▶ [DATA RECORDS]
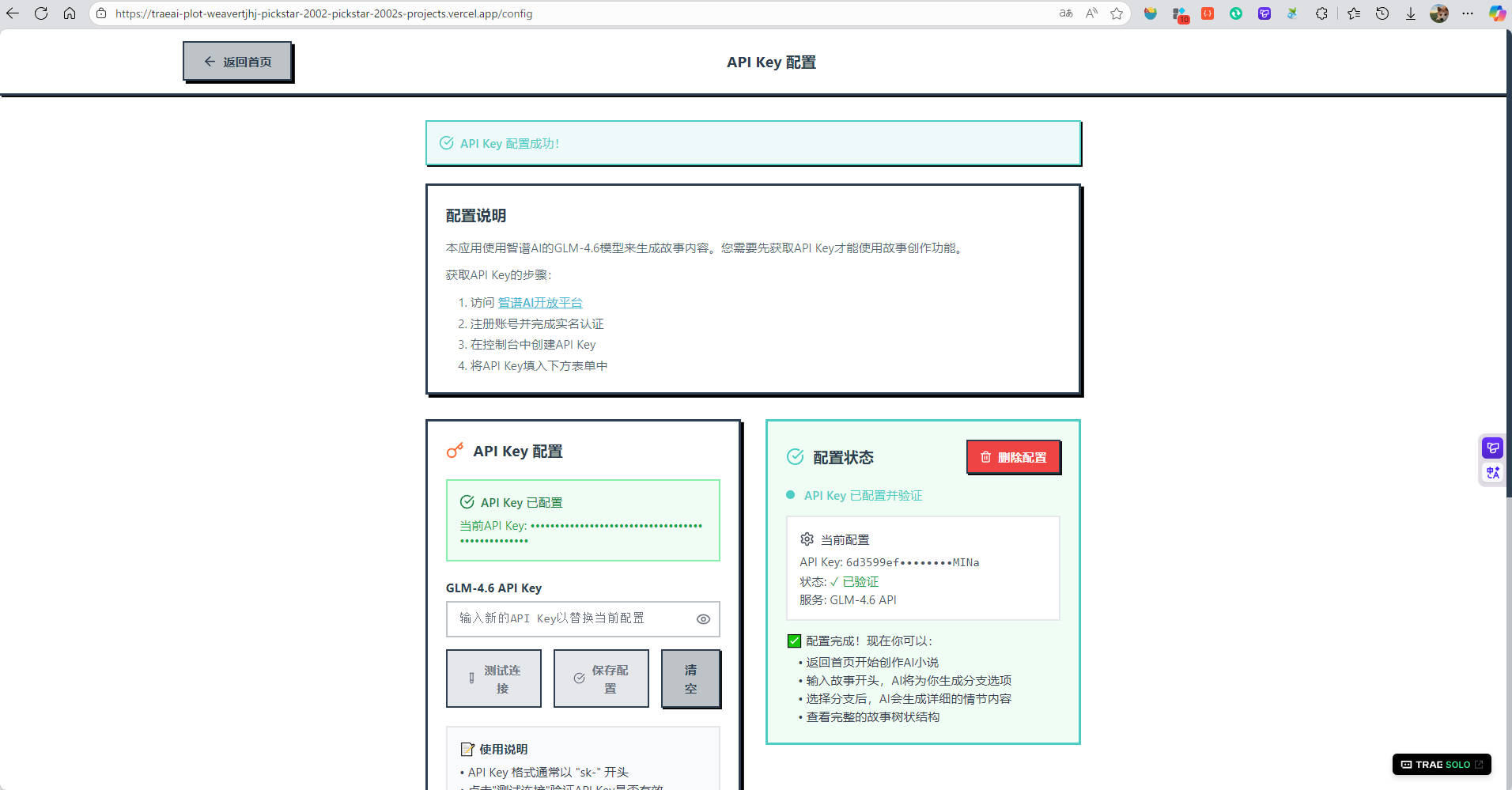Viewport: 1512px width, 790px height.
Task: Click the browser profile avatar
Action: [x=1439, y=13]
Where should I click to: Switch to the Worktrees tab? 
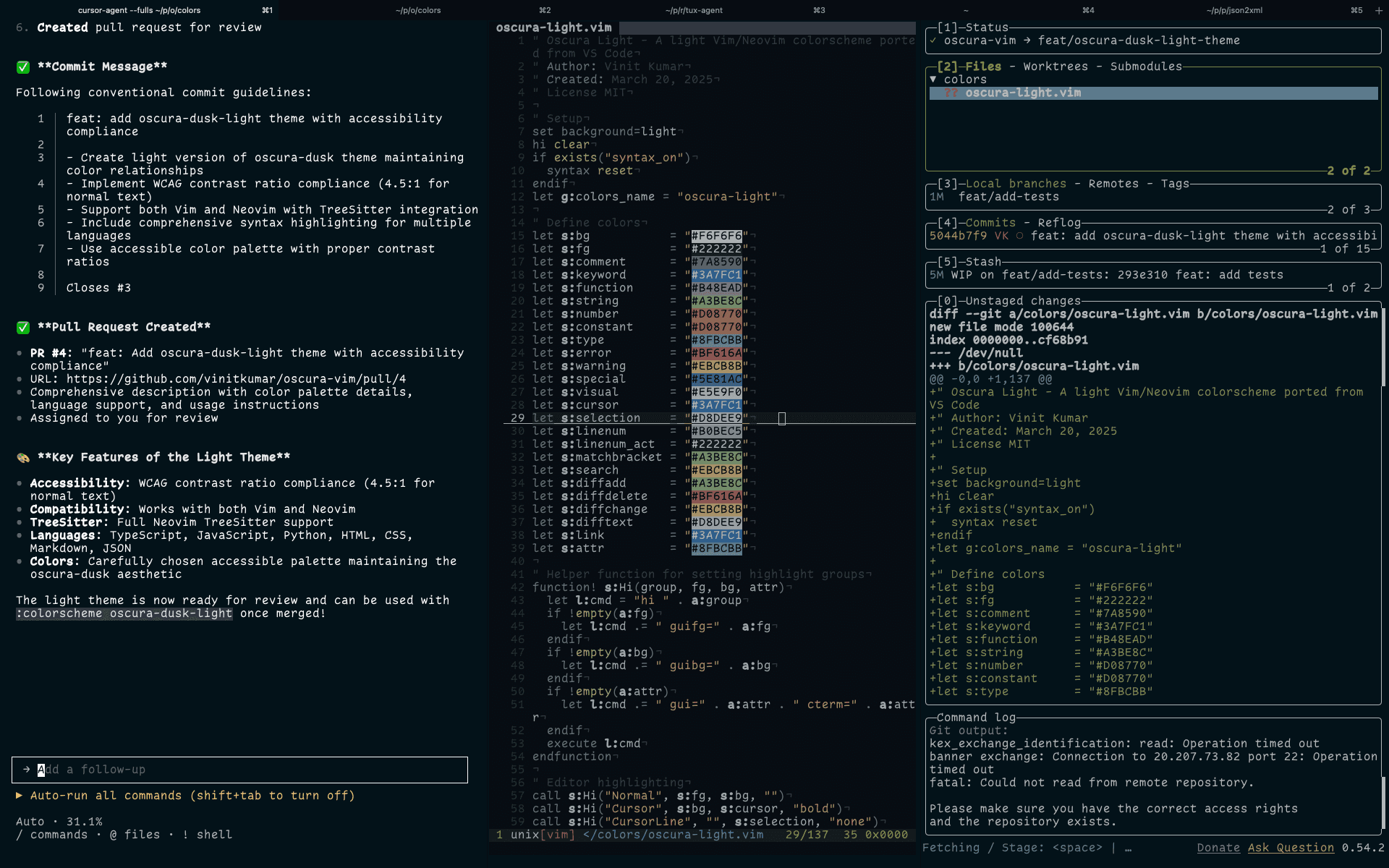coord(1055,67)
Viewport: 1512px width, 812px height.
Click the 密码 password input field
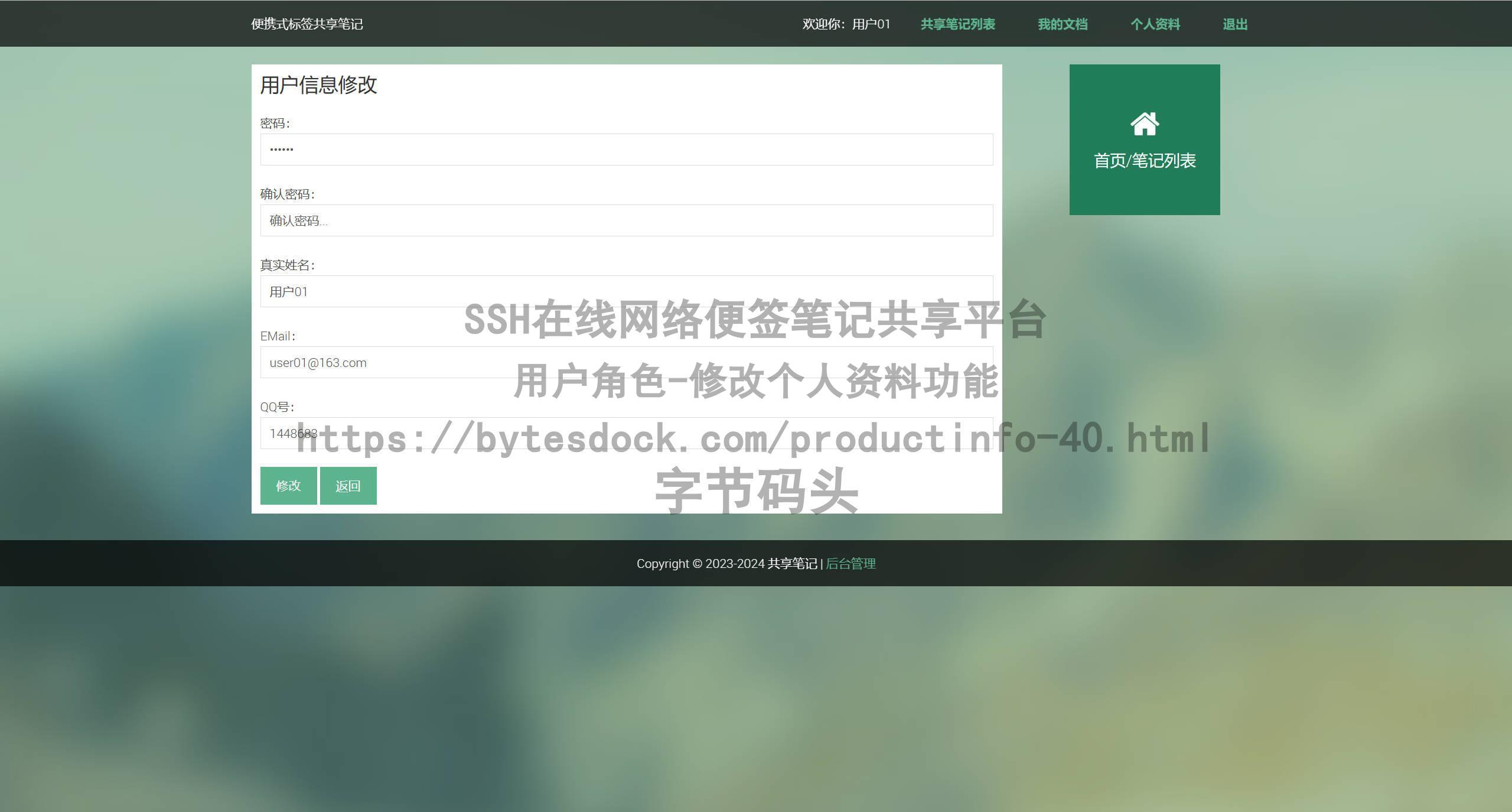pyautogui.click(x=626, y=150)
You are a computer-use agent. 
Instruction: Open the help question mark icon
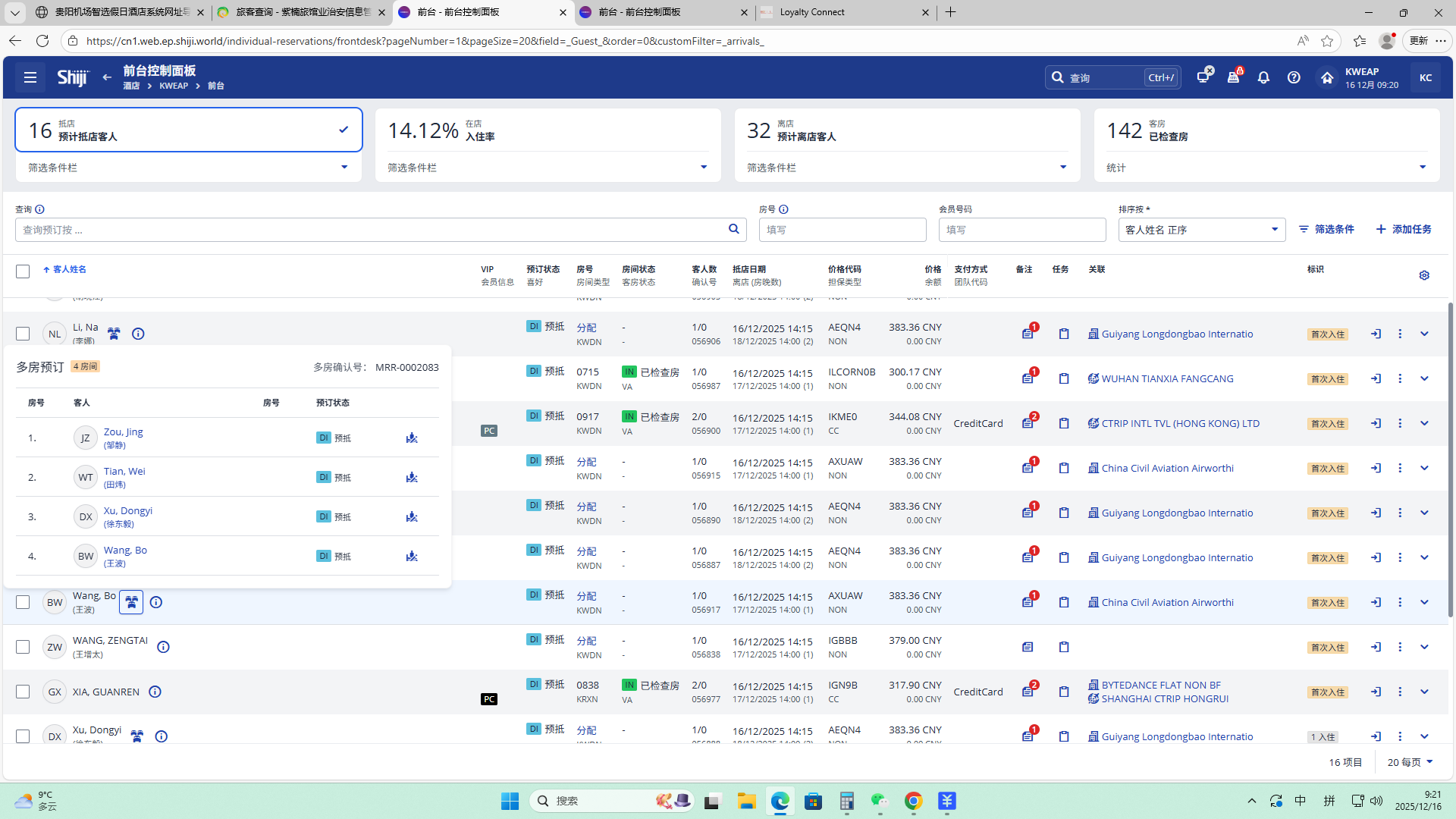pos(1294,77)
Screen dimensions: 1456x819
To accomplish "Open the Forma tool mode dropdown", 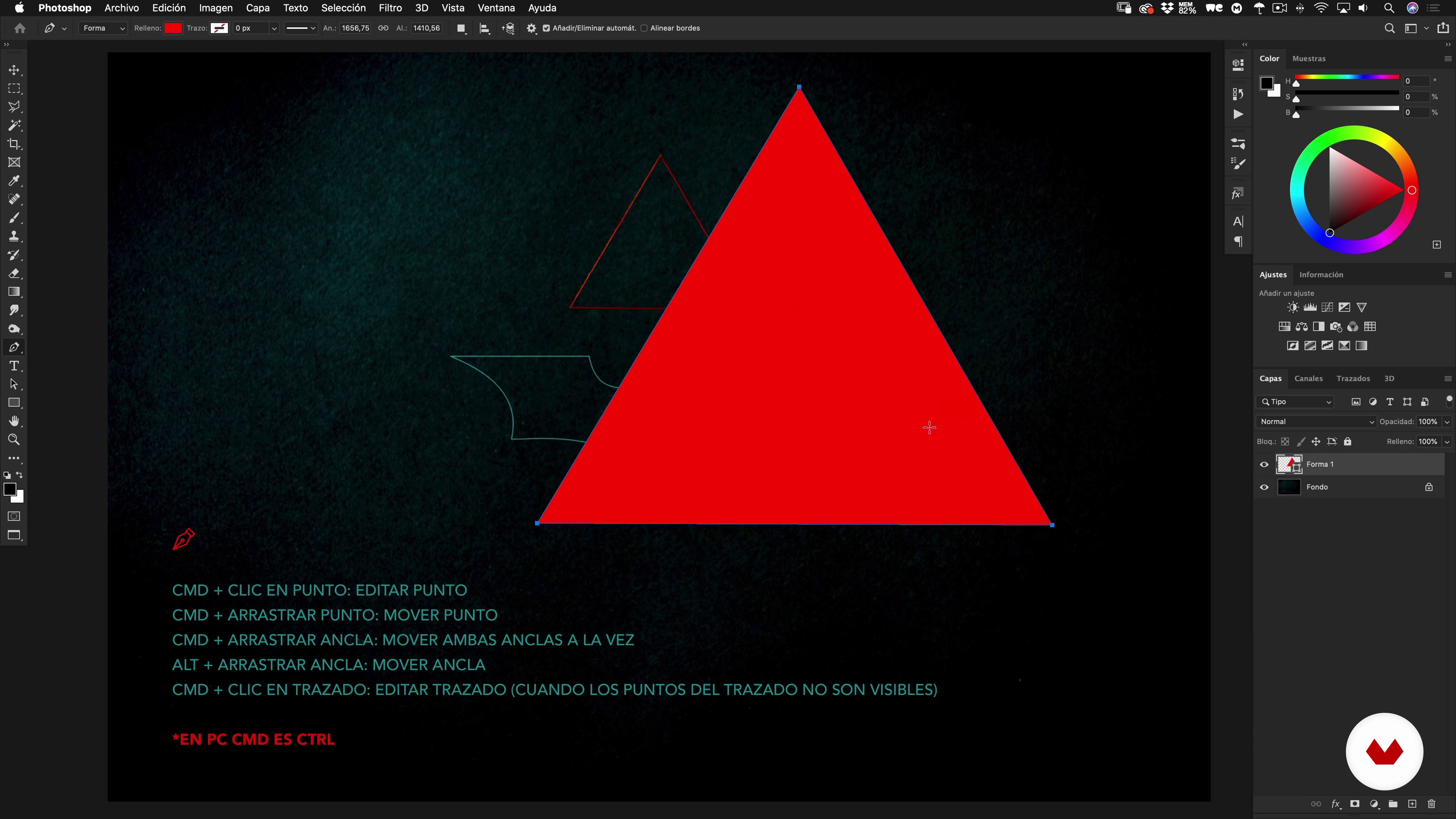I will (104, 28).
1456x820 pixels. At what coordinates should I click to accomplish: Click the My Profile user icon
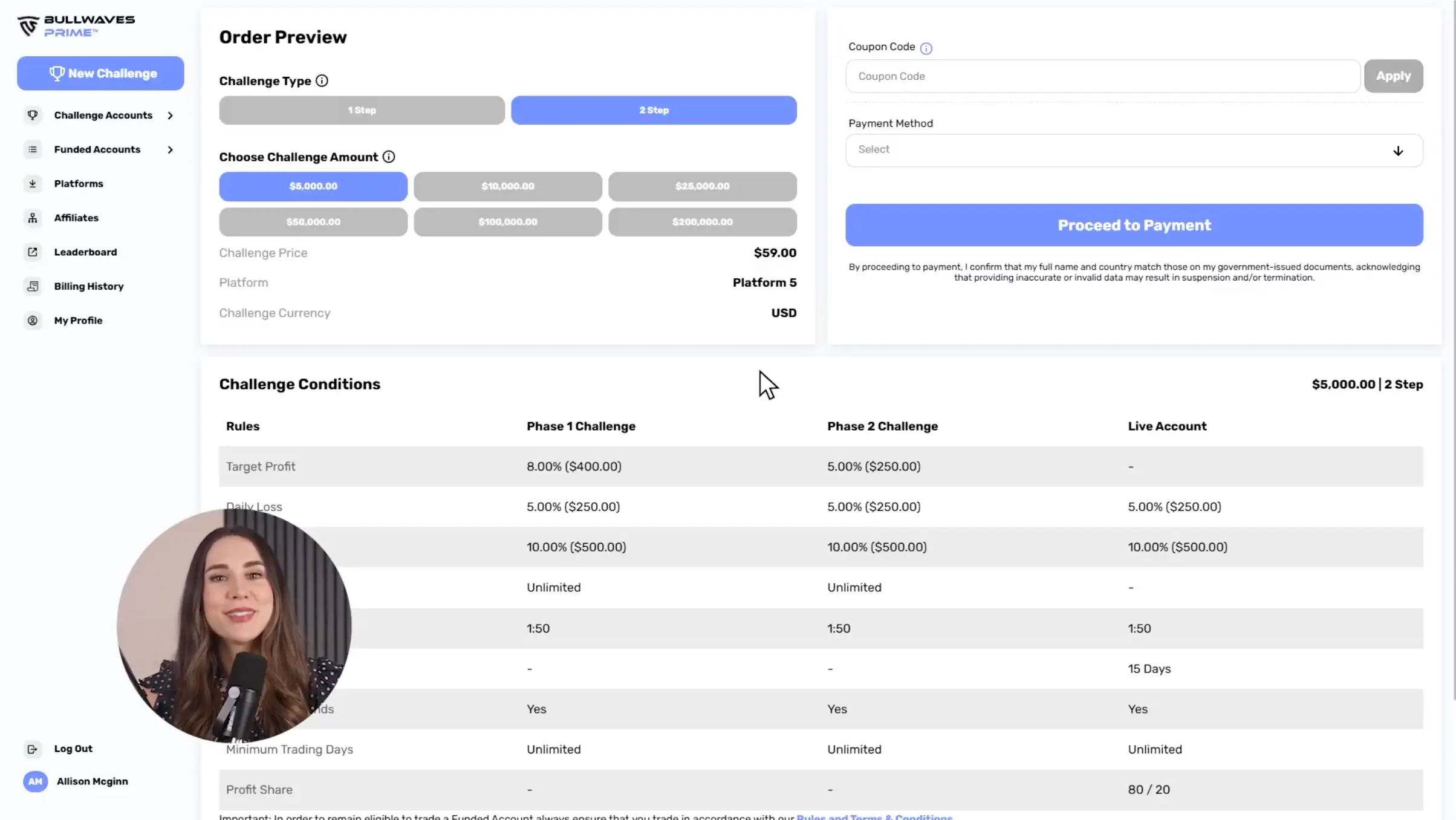pyautogui.click(x=33, y=321)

▶ [WHAT NEEDS TO BE DONE] Every picture stays out; reproduce exactly the lines from the one with "1456x820 pixels. At" through the last line of the data above.

▶ [EXERCISE RESPONSE]
1456x820 pixels. At what coordinates should I click to accomplish: Click the My Profile user icon
pyautogui.click(x=33, y=321)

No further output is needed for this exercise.